Encounters with the Religious ‘Other’: From One True Religion to Interreligious Dialogue

February 26, 2014
4:00 p.m. - 6:00 p.m. EST
Location: Berkley Center third floor conference room Map

Drawing on Professor José Casanova’s broader project on the Jesuits and globalization, this seminar addressed how religions have moved from the Mosaic monotheistic distinction of "true" and "false" religion and the related system of classification of one "true religion" in contradistinction to all others—"schismatics" (Orthodox Christians), "heretics" (Protestants and other sects), "infidels" (Jews and Muslims), and "pagans" (idolatrous heathens)—to a global system of religious pluralism and interreligious dialogue, by revisiting the Chinese Rites Controversy and other Jesuit encounters with the religious "other."
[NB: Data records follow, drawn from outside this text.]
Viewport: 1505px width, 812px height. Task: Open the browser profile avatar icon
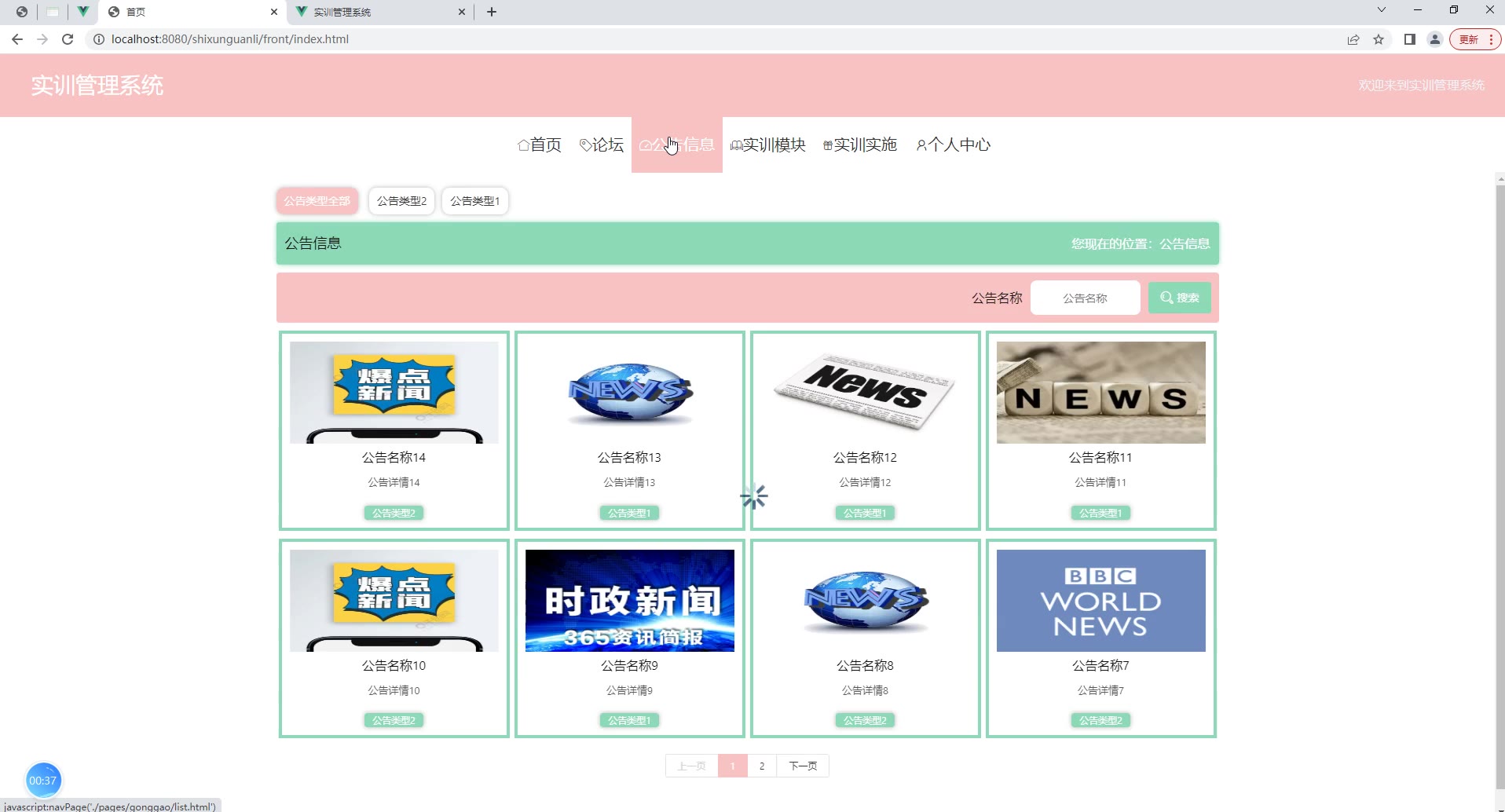pyautogui.click(x=1435, y=39)
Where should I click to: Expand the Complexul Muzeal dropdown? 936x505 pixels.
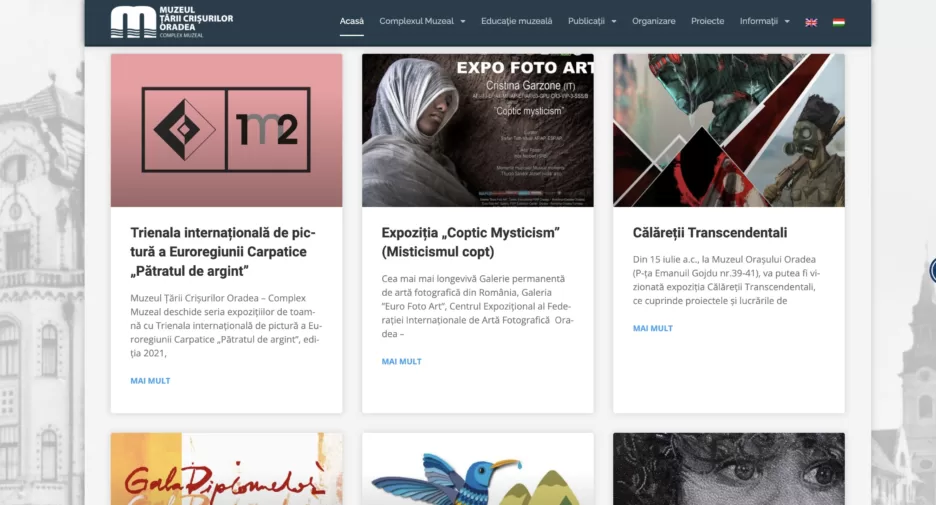point(422,21)
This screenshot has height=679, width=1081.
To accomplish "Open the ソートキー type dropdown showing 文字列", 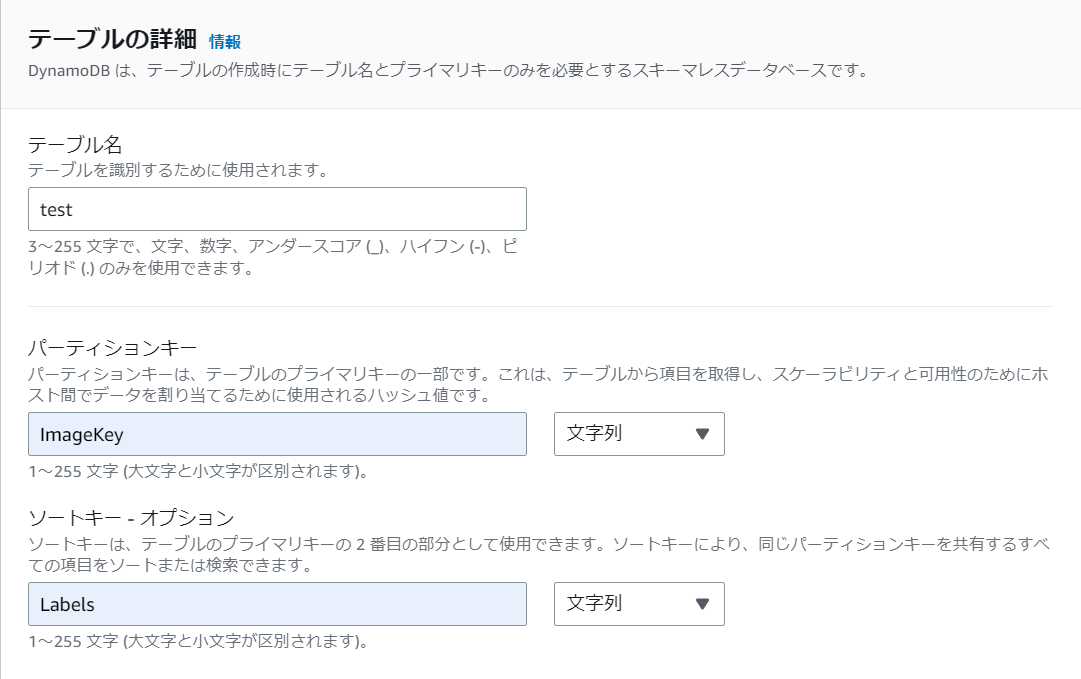I will click(639, 604).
This workshop was the first of three sponsored this spring by the Normative Orders Collaborative, an interdisciplinary and international effort to foster thinking about moral change and moral innovation. The collaborative is a trilateral effort wherein Georgetown University and Fudan University (Shanghai) will work with and extend the pioneering efforts of the Cluster of Excellence on the Formation of Normative Orders at the Goethe University in Frankfurt, Germany. The centerpiece of Georgetown’s contribution to this effort was a full-year faculty and graduate student seminar on moral innovation led in 2014-2015 by professors Henry Richardson and Terry Pinkard.